Maria’s heart cracked even more in her chest.
This time, she couldn’t hold back the sob as she watched him walk away. It was just when he was about to step out of the hallway that the broken words escaped her. “I just want to know if he’s okay.”
As if pulled by a string, maybe from Maria’s words, he stopped, turned to her, and kept his eyes carefully averted from her face when he said, “He’s fine.”
Then he turned and walked away.
Maria felt a tear slide down her cheek.
***
It had been three days.
Three days since they’d brought Bran in, three days since she hadn’t seen him and three days since she last stepped out of her room.
She’d gone back to being the prisoner she once was.
Maria still couldn’t believe how one of the best days in her life had turned so drastically into one of the worst.
How was it possible that one moment she’d been happy, finally let out of her room and into the brightness again, then the next moment, she’d been plunged into darkness, the brightness stolen from her?
Everyday, she sat by her window, hoping to see Bran walk out of the house in all his six-foot-seven glory, that seductive stride and that peculiar harsh scowl on his face.
But she knew that it was only wishful thinking.
She pestered Olivia whenever she brought her meals, asking her if there were improvements on Bran, but she was just as clueless as Maria was.
Apparently, the situation was being contianed as much as it could because they didn’t want word of it getting across these walls and she understood why.
If people found out that the vampire king was badly injured and unconscious, it would cause a stir that would spread out like wildfire.
And nobody wanted to tell her anything because they considered her a person of insignificance.
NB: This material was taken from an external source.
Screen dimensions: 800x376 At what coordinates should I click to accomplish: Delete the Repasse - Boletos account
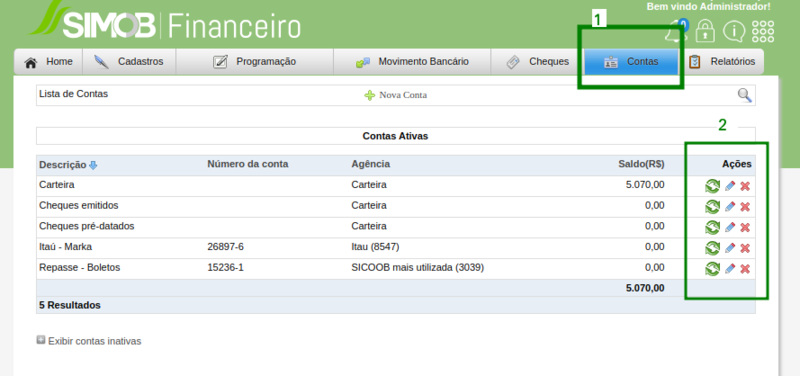pyautogui.click(x=745, y=269)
Maria looked up when her door creaked open and Olivia’s head snuck in between the small space.
“They’re moving him to the living room on this floor,” she whispered. “This is your chance to see him.”
Maria’s heart leapt in her chest as she felt the beginnings of hope blossoming inside her chest.
She was finally going to see him!
She stood up from her chair and hurried over to Olivia, yet then she stopped when she remembered. “But the guards outside my door-”
“I distracted them,” Olivia cut in impatiently. “Now hurry.”
Maria did just that.
She wasted no time in shoving her feet into slippers and running out of her room, only stopping to hold onto Olivia’s hands. The woman turned to her with wide, surprised and confused eyes-they didn’t initiate contact a lot.
“Thank you so much,” Maria told her. “I owe you.”
Olivia simply smiled. “Don’t worry about that.” Then she gave Maria a light shove. “Now go before the guards come back.”
Nodding, she hastened away then realised that she didn’t know where the living room was on this floor and when she turned around, she saw that Olivia wasn’t there anymore.
She would find it herself. It couldn’t be that hard to find it, right?
After walking for a bit, she found a huge door closed firmly shut.
This must be it.
Taking a deep breath and hoping that what she was about to do didn’t go south, she gripped the door handle and pulled it open.
Corey leaned against the wall on the far side of the room, his legs crossed at the ankles, and a familiar woman stood not far from him.
There, lying on a huge bed in the middle of what was supposed to be a living room, was Bran. His face was turned towards Corey and the woman, and she couldn’t see the rest of his body because it was covered by a sheet pulled up to his neck.
When she pulled the door open, all three heads turned in her direction and Maria thought that she would melt under the intensity of their stares.
She deliberately kept her gaze averted from Bran-she couldn’t look at him just yet.
“As I said before, I’m not the one you need,” the woman said, her voice low and commanding, carrying out across the huge room. “She is.”
Maria realised two things simultaneously.
One, this woman was the oracle she’d met in the vampire’s castle and two, she was pointing at her.